"Bir cisim yaklaşıyor" ya da sadece "rastlantı"!
Herkesin bildiği itiraf edilemez. O zaman açıkça söylemek lazım: Dünyanın çivisi zaten çıkmıştı. Ancak İsrail’in Gazze’degerçekleştirdiği soykırım,sistemin kolon ve kirişlerindeki korozyonu görünür hale getirdi.
Sumud filosundan festivallere, sokaklardan Hollywood oyuncularına ve müzisyenlere varana kadar hemen herkes Filistin için bir şeyler yapın çağrısında bulundu egemenlere.
Avrupa parlamentolarında ateşli konuşmalar yapıldı. İspanya paraşütle korsan gıda yardımı yaptı.
Ama ne evrensel değerleri taşıdığını iddia eden ülkeler ne de Gazzelilerle ortak kültür din dil birliği olan ülkeler cezasız kalma şımarıklığıyla seri cinayet işleyen İsrail’i durdurabildi. Adını koyalım, bu durum otoritenin meşruiyet yıkımıdır ve bildiğimiz anlamda hegemonya artık bugüne kadar yönettiği gibi yönetemez.
İşin doğrusu Avrupa’dan Asya’ya, Amerika’dan Afrika’ya uzanan coğrafya şimdiden bu durumu destekleyen gelişmeler yaşıyor.
Çünkü çağın ruhu sadece Gazze yüzünden değil, Gazze ile perçinlenen bir çok nedenden dolayı alt üst edici bir sarsıntı yaşıyor.

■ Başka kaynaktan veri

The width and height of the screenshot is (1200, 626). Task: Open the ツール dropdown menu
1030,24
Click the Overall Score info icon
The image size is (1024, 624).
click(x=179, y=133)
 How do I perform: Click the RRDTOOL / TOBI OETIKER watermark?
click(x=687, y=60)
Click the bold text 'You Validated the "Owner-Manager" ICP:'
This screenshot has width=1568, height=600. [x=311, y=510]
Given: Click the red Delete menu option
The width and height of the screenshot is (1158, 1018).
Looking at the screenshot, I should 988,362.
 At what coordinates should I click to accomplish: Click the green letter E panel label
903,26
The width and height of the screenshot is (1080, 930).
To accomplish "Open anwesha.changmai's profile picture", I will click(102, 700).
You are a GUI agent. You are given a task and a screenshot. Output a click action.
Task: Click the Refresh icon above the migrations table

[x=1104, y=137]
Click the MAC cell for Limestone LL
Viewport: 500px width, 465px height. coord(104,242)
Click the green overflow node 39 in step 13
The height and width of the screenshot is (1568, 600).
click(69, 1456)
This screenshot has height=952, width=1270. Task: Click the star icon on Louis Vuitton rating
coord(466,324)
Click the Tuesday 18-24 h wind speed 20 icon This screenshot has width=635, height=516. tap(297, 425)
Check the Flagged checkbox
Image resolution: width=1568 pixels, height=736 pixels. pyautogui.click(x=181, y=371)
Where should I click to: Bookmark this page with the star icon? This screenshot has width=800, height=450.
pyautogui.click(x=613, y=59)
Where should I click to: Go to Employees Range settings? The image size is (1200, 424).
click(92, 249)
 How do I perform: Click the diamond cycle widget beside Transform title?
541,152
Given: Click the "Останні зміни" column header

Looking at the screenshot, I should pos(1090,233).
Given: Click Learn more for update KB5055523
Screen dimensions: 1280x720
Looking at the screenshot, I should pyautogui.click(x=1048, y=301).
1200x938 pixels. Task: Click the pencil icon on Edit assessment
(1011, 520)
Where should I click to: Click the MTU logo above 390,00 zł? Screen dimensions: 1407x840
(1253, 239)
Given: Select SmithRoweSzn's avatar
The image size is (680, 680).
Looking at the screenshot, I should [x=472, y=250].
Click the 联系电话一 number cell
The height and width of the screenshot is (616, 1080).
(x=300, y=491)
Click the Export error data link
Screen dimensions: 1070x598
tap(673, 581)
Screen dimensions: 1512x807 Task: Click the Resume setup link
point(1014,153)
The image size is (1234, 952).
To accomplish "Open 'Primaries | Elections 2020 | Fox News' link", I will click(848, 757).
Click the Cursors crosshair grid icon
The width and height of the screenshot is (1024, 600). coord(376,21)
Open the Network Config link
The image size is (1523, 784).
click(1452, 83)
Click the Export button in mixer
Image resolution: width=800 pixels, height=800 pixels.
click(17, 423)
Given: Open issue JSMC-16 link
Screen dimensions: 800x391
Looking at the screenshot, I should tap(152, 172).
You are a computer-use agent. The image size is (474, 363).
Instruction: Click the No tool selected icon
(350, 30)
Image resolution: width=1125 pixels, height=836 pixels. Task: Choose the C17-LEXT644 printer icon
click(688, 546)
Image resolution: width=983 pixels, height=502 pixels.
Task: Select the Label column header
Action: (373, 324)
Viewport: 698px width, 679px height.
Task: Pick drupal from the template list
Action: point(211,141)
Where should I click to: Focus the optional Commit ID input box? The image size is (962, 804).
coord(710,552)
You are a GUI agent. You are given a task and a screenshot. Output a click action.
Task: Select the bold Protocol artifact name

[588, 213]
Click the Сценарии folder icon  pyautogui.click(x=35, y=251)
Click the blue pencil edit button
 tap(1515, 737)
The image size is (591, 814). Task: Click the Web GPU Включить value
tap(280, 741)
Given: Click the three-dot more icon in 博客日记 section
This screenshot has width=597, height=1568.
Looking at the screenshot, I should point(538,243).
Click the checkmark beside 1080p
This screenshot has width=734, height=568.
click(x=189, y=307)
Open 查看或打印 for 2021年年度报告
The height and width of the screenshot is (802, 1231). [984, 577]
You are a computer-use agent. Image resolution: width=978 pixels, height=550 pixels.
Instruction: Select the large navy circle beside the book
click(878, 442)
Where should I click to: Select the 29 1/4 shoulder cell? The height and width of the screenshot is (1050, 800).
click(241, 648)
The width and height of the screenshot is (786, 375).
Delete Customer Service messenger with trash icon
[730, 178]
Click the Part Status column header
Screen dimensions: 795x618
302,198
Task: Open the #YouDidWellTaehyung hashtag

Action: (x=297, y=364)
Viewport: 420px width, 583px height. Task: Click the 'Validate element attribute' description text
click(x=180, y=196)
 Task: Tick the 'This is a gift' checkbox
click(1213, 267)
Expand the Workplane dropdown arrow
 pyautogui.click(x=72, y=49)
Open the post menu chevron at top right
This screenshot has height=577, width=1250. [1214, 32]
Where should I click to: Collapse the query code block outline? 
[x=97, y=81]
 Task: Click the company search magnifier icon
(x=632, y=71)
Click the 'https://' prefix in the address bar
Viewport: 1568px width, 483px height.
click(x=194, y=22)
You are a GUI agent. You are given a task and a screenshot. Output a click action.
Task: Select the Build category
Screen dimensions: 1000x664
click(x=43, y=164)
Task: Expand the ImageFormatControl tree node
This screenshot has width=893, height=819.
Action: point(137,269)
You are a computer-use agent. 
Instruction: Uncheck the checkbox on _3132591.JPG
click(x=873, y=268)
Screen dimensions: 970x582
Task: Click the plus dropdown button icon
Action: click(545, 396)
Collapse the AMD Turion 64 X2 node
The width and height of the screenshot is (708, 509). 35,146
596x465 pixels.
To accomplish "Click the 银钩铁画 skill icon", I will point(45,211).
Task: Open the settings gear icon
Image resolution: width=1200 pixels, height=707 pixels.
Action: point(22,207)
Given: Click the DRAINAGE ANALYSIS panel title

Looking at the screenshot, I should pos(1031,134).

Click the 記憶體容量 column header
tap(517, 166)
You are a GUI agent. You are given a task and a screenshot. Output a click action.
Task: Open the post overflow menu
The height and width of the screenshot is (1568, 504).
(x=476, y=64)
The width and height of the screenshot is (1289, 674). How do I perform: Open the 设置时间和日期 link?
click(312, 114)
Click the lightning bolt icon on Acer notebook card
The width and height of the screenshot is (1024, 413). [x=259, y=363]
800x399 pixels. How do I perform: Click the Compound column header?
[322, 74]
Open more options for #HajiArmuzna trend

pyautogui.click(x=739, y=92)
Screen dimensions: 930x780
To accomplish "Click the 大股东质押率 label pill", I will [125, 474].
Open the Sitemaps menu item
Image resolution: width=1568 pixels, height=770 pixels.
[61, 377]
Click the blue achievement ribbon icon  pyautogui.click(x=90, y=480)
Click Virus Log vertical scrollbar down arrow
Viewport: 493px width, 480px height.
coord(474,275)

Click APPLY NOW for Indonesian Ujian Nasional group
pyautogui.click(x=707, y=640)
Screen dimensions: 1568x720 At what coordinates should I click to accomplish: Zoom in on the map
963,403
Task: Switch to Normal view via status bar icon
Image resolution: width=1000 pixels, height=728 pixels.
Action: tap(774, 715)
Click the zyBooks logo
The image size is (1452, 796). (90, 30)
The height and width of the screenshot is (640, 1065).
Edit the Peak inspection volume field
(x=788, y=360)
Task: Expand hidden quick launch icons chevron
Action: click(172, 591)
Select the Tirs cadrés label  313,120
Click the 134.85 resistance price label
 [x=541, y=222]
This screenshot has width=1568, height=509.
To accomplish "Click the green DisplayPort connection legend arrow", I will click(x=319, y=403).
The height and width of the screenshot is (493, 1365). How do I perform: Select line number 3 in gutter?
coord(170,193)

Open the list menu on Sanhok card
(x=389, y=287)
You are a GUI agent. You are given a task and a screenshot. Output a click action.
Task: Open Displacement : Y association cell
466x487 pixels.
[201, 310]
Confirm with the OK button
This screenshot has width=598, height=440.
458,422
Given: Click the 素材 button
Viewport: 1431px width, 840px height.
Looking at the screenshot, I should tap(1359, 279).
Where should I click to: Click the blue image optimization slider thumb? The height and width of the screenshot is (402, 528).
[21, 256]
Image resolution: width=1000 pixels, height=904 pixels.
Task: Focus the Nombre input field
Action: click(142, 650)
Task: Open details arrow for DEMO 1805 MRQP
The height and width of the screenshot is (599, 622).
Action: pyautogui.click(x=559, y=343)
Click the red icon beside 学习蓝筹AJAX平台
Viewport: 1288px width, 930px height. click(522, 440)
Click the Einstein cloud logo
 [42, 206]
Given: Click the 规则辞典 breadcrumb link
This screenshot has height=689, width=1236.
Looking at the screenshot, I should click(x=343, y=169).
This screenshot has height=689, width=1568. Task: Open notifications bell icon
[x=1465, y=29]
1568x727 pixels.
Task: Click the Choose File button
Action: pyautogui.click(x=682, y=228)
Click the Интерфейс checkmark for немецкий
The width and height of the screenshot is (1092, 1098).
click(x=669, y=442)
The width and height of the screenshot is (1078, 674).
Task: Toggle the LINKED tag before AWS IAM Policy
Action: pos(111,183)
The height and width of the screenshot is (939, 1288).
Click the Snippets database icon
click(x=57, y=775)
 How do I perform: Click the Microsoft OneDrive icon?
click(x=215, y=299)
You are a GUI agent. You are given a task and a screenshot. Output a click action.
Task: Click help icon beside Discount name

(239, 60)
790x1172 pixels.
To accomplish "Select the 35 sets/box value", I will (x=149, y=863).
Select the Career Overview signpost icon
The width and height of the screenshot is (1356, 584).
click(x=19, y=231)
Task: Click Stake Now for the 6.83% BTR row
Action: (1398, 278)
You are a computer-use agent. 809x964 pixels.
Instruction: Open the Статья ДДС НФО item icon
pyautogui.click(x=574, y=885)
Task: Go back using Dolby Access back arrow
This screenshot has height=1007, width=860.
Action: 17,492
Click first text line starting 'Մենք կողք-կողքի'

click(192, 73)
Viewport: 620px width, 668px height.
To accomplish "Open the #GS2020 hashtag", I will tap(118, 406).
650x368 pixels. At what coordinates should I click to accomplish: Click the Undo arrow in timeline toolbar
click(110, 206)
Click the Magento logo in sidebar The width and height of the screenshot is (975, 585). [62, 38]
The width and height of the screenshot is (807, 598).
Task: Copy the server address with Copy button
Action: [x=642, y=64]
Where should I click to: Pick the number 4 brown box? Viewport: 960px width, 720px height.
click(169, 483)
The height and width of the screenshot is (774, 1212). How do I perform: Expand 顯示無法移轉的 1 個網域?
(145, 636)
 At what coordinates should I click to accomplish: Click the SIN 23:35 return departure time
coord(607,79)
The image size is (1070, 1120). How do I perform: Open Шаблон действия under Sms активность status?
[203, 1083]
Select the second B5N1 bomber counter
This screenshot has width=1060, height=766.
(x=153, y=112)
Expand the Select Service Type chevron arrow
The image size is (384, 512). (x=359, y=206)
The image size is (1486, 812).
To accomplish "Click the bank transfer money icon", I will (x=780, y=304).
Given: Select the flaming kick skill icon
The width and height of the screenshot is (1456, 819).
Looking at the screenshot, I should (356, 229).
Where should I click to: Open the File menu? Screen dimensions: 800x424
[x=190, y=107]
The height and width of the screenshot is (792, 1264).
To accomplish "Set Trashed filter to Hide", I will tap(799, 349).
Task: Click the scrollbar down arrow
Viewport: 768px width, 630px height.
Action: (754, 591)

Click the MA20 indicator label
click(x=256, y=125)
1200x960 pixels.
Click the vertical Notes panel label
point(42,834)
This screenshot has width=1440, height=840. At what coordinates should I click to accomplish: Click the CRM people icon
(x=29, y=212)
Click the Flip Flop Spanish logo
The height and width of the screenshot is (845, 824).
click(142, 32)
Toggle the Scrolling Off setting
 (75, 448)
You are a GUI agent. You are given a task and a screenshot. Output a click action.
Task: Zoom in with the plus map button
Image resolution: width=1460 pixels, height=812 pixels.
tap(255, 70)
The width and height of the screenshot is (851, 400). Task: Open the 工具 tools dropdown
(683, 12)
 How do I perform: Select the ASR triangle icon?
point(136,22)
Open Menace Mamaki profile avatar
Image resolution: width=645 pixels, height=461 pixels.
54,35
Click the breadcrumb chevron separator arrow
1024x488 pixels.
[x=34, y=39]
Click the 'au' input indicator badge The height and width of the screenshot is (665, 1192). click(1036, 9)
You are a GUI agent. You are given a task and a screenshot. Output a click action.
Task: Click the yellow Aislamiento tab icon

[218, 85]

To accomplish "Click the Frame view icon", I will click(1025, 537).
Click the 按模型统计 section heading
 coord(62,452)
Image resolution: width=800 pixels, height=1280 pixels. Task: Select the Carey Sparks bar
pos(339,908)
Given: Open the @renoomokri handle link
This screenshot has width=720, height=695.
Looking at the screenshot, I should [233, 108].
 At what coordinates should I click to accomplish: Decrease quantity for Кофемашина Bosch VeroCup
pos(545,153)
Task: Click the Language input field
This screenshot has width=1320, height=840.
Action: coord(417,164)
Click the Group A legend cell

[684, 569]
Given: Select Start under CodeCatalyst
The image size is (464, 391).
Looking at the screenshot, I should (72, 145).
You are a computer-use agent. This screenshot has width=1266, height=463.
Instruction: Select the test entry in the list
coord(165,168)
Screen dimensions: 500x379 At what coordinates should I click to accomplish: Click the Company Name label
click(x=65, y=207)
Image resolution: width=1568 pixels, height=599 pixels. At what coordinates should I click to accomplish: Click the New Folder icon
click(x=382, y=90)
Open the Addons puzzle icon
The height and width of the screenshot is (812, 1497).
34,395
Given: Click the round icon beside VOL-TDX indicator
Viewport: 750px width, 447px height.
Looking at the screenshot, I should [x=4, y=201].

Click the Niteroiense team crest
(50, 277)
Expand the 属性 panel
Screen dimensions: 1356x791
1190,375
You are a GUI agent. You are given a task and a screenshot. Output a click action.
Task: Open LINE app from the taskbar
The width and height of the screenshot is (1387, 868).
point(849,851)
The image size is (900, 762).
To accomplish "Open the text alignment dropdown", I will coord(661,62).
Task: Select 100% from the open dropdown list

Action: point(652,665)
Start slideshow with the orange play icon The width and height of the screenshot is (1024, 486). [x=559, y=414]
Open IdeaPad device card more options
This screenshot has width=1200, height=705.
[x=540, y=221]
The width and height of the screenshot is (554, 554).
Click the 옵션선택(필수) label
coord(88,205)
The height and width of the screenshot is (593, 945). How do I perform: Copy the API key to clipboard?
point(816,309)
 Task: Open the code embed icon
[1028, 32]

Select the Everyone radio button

2025 yazını Nepal’de patlayan“Gen Z ayaklanması” ile kapattık. Şoke ediciydi. Sosyal medya sansürü, işsizlik, IMF reçeteleri yüzünden bunalmış yüz binler sokakta, bakanlara linç girişiminde bulundular ve derken, kabinenin istifası. Meşruiyet sizlere ömür.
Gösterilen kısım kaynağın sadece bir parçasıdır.